None of the Dorrances could wag a tongue against their sister-in-law, when, at the expiration of her year of widowhood, she wrote to them, to announce her “re-engagement” to Frederic Chilton. She had been a faithful wife to their brother in sickness and imbecility; a ministering angel to their parent, and there was now no tie to bind her to their interest. They had a way of taking care of themselves, and it was not surprising if she had learned it.
They behaved charmingly—this pair of elderly lovers—said the young Suttons when Mr. Chilton arrived to escort his affianced back to Albany on the day succeeding the conversation from which I have taken the foregoing extracts, while Aunt Rachel’s deaf old face was one beam of gratification.
“All my matches turn out well in the long run!” she boasted, with modest exultation. “I don’t undertake the management of them, unless I am very sure that they are already projected in Heaven. And when they are, my loves, a legion of evil spirits or, what is just as bad, of wicked men and women, cannot hinder everything from coming right at last.”
While she was relating, in the same sanguinely pious spirit, the tales that most entrance young girls, and at which their seniors smile in cynicism, or in tender recollection, as their own lives have contradicted or verified her theory of love’s teachings and love’s omnipotence, Frederic and Mabel, forgetting time and care, separation and sorrow, in the calm delight of reunion, were strolling upon the piazza in the starlight of a perfect June evening.

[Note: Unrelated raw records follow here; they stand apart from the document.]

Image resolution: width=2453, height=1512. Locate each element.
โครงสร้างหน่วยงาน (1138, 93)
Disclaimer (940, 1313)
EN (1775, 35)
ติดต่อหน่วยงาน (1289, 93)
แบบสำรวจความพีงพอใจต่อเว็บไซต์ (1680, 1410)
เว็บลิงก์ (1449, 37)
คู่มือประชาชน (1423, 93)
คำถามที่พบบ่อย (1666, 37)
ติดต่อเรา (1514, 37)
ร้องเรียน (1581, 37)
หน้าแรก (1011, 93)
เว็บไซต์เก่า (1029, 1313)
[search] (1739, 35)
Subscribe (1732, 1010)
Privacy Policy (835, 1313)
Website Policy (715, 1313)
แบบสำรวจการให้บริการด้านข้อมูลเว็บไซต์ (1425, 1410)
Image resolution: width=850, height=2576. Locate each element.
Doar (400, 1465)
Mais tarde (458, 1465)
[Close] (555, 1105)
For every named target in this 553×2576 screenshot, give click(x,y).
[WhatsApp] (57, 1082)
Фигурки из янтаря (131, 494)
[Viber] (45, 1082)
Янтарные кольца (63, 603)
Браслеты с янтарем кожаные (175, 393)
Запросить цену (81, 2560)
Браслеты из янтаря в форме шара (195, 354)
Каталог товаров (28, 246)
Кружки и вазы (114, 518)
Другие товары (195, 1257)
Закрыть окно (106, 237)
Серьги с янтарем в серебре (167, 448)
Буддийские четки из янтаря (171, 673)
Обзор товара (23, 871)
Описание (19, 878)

They stopped talking by tacit consent, by and by, to listen to Amy Sutton, a girl of eighteen, the vocalist of the flock, who was testing her voice and proficiency in reading music at sight by trying one after another of a volume of old songs which belonged to her mother.
This was the verse that enchained the promenaders’ attention:
“But still thy name,
thy blessed name,
My lonely
bosom fills;
Like an echo that hath
lost itself
Among the
distant hills.
That still, with melancholy
note,
Keeps faintly
lingering on,
When the joyous sound
that woke it first
Is gone—forever
gone!”
“It is seventeen years since we heard it together, dearest!” said Frederic, bending to kiss the tear-laden eyes. “And I can say to you now, what I did not, while poor Rosa lived, own to myself—that, try to hush it though I did, in all that time the lost echo was never still.”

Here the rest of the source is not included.